Exercise objective:
In the records that follow, find the line with "April 2014 (17, 1592)"; from there, retype every line exactly through the line with "March 2016 (19, 1494)", which also belongs to the answer.

════

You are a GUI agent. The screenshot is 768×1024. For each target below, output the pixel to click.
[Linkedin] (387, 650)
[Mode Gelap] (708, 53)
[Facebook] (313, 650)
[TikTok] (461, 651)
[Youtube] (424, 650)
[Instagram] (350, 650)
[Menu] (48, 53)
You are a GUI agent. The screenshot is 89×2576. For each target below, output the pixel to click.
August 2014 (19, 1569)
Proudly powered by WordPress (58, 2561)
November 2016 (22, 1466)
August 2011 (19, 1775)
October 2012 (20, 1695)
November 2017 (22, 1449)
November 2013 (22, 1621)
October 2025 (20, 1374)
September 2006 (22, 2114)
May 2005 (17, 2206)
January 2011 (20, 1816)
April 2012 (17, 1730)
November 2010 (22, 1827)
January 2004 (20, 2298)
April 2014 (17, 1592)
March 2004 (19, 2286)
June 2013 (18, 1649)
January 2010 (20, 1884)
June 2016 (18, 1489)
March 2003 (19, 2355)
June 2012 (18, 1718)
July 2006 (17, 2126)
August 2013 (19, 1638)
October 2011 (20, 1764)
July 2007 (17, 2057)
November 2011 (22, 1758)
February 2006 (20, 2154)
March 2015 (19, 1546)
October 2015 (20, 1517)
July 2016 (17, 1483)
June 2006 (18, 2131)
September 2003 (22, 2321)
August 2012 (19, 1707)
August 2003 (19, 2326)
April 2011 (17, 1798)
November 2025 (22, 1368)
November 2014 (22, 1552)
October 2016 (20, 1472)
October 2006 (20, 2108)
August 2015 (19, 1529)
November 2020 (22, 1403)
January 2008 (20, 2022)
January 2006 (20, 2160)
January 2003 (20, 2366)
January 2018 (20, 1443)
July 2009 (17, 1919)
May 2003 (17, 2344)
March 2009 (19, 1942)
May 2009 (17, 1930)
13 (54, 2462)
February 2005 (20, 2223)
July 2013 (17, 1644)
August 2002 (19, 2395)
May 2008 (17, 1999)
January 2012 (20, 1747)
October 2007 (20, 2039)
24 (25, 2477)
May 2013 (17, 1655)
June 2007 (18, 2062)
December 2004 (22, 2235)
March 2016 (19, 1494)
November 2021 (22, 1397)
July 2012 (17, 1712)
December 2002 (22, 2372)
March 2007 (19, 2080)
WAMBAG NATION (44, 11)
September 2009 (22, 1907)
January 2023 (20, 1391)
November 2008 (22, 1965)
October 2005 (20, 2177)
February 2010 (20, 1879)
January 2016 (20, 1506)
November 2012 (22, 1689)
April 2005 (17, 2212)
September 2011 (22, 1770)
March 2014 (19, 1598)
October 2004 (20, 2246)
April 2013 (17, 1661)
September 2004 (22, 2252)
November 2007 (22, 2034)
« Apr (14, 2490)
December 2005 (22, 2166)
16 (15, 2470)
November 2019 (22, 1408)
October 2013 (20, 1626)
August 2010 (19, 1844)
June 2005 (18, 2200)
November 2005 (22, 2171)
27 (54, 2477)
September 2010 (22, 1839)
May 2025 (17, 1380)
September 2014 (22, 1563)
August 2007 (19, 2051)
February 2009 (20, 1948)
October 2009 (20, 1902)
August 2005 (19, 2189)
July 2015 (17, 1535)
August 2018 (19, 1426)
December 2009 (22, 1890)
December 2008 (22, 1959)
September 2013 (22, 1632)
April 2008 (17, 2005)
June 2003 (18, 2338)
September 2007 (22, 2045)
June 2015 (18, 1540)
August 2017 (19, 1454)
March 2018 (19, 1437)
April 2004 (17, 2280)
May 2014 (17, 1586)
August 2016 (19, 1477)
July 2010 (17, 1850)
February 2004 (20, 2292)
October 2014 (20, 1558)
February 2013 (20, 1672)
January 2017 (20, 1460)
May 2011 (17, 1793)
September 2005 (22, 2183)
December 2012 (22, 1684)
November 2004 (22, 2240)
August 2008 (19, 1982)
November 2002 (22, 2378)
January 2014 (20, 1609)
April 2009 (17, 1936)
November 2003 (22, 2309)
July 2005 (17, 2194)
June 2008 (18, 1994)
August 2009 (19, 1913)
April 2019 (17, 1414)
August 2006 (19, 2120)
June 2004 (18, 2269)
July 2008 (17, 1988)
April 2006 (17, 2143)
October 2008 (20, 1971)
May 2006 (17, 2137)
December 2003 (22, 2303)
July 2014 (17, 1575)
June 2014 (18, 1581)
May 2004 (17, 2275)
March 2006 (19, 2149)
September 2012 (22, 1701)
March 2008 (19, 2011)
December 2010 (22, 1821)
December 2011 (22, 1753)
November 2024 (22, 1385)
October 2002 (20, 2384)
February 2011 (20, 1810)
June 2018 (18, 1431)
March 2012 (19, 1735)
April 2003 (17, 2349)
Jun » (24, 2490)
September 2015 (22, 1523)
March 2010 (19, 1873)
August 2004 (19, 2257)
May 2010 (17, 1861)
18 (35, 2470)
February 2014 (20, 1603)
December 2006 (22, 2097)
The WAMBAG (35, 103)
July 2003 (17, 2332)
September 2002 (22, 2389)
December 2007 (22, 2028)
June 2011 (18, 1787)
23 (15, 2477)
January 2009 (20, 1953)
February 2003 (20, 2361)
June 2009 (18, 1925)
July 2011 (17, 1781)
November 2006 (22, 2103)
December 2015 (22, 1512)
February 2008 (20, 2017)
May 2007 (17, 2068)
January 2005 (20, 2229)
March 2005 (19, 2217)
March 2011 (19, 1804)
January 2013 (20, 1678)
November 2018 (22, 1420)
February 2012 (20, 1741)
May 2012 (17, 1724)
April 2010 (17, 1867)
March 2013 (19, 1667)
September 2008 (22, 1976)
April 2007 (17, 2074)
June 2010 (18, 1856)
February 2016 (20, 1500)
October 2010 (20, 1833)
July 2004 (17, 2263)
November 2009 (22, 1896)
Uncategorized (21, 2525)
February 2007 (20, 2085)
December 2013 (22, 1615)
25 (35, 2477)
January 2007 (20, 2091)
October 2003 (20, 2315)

════

Result of the task:
April 2014 (17, 1592)
March 2004 (19, 2286)
June 2013 (18, 1649)
January 2010 (20, 1884)
June 2016 (18, 1489)
March 2003 (19, 2355)
June 2012 (18, 1718)
July 2006 (17, 2126)
August 2013 (19, 1638)
October 2011 (20, 1764)
July 2007 (17, 2057)
November 2011 (22, 1758)
February 2006 (20, 2154)
March 2015 (19, 1546)
October 2015 (20, 1517)
July 2016 (17, 1483)
June 2006 (18, 2131)
September 2003 (22, 2321)
August 2012 (19, 1707)
August 2003 (19, 2326)
April 2011 (17, 1798)
November 2025 (22, 1368)
November 2014 (22, 1552)
October 2016 (20, 1472)
October 2006 (20, 2108)
August 2015 (19, 1529)
November 2020 (22, 1403)
January 2008 (20, 2022)
January 2006 (20, 2160)
January 2003 (20, 2366)
January 2018 (20, 1443)
July 2009 (17, 1919)
May 2003 (17, 2344)
March 2009 (19, 1942)
May 2009 (17, 1930)
13 (54, 2462)
February 2005 (20, 2223)
July 2013 (17, 1644)
August 2002 (19, 2395)
May 2008 (17, 1999)
January 2012 (20, 1747)
October 2007 (20, 2039)
24 (25, 2477)
May 2013 (17, 1655)
June 2007 (18, 2062)
December 2004 (22, 2235)
March 2016 (19, 1494)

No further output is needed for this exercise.